The odds are heavily in favour of a win in his last test in Australia where he partners with 2008 world champion and eight-times New Zealand Shears open champion Sheree Alabaster, of Taihape.
New Zealand has won all 12 transtasman tests in which he's competed dating back to his first at Hay in New South Wales in 2008.
The black-shirts will be going for a sixth win in a row in the annual home-and-away tests, Australia having last won in Masterton in 2015. Australia will be represented for the fourth test in a row by 2017 World Championships pairing of Sophie Huff and Mel Morris.
Canterbury shearers Tony Dobbs and Allen Gemmell will be favourites to clip their way to New Zealand's 10th blades shearing test win in a row, up against regular Australian pair Johnathon Dalla and Ken French. Australia is yet to win in the blades tests since regular matches began in 2010.
It will be a different story in the machine shearing test where possibly New Zealand's strongest-ever transtasman team, comprising 2017 World Teams Champions John Kirkpatrick and Nathan Stratford and 2014 World Champion Rowland Smith will be out to stop merino shearing guru Shannon Warnest from leading Australia to a third win in a row.

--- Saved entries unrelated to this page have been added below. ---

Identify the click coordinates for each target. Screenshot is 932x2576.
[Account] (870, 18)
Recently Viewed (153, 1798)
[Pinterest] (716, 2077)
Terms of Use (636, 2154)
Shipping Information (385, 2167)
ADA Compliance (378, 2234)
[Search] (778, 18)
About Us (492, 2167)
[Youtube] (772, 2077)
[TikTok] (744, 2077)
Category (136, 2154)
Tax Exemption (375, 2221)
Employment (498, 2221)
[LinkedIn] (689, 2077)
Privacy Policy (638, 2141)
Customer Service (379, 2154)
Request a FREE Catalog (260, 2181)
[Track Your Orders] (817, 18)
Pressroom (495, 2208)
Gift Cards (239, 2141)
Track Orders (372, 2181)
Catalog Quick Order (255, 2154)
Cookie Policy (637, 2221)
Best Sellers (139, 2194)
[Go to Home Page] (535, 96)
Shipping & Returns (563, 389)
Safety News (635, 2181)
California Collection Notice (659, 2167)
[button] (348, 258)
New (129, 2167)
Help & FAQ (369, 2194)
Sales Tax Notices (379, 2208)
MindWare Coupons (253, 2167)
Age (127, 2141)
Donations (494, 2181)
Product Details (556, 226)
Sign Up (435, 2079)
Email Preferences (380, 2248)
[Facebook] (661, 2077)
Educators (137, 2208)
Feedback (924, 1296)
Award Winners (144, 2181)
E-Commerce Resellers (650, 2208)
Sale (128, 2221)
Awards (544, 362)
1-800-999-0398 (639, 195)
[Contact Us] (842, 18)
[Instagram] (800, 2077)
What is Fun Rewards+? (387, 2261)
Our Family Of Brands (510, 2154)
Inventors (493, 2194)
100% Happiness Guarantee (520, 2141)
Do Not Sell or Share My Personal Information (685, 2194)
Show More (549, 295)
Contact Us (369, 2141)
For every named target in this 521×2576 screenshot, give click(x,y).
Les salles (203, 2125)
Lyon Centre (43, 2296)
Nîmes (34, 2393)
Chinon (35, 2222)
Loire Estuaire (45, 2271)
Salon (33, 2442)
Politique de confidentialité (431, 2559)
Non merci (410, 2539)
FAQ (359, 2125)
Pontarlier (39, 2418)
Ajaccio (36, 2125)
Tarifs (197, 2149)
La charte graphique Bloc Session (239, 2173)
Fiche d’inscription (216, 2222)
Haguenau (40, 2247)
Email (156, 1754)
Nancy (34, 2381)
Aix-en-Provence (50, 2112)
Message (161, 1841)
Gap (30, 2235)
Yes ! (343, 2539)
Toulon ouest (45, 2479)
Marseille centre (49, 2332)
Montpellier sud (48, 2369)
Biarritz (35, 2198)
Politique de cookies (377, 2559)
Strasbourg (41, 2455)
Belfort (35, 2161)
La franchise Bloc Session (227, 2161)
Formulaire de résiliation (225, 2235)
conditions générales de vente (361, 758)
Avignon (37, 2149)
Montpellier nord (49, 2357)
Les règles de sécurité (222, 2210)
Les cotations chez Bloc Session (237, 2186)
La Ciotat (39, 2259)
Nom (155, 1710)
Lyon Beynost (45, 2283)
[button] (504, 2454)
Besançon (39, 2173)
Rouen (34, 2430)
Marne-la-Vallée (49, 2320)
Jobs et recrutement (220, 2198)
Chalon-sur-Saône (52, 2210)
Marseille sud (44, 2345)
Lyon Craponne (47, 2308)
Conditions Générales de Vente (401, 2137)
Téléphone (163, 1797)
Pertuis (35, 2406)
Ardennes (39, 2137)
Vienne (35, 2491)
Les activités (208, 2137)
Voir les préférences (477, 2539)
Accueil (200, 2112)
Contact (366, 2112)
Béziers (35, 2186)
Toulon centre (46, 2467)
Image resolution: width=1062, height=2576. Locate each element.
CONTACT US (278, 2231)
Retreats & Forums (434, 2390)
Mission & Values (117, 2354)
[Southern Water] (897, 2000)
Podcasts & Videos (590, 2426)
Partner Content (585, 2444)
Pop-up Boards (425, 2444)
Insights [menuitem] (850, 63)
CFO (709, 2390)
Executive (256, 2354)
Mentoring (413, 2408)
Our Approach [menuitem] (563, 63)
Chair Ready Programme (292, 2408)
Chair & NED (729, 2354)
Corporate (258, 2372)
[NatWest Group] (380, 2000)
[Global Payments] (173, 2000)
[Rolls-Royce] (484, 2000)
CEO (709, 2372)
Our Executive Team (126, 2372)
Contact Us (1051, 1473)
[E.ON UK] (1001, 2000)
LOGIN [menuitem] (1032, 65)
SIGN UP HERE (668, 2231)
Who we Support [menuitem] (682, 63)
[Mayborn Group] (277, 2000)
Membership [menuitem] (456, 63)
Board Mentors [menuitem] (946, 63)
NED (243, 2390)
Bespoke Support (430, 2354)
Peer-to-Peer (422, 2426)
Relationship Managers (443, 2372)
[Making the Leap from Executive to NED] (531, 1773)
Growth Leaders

Australia have won 20 of the 31 tests since the South Australian shearer first took part in 2000, have now won 33 of the 63 tests since regular transtasman machine shearing contests started in 1974, and Warnest and teammates Daniel McIntyre and Jason Wingfield won at Bendigo last November and in Masterton last March.
The New Zealand team is managed by shearing judge Peter McCabe, of Tauranga, and the woolhandling judge is Linda Tarrant, of Taumarunui.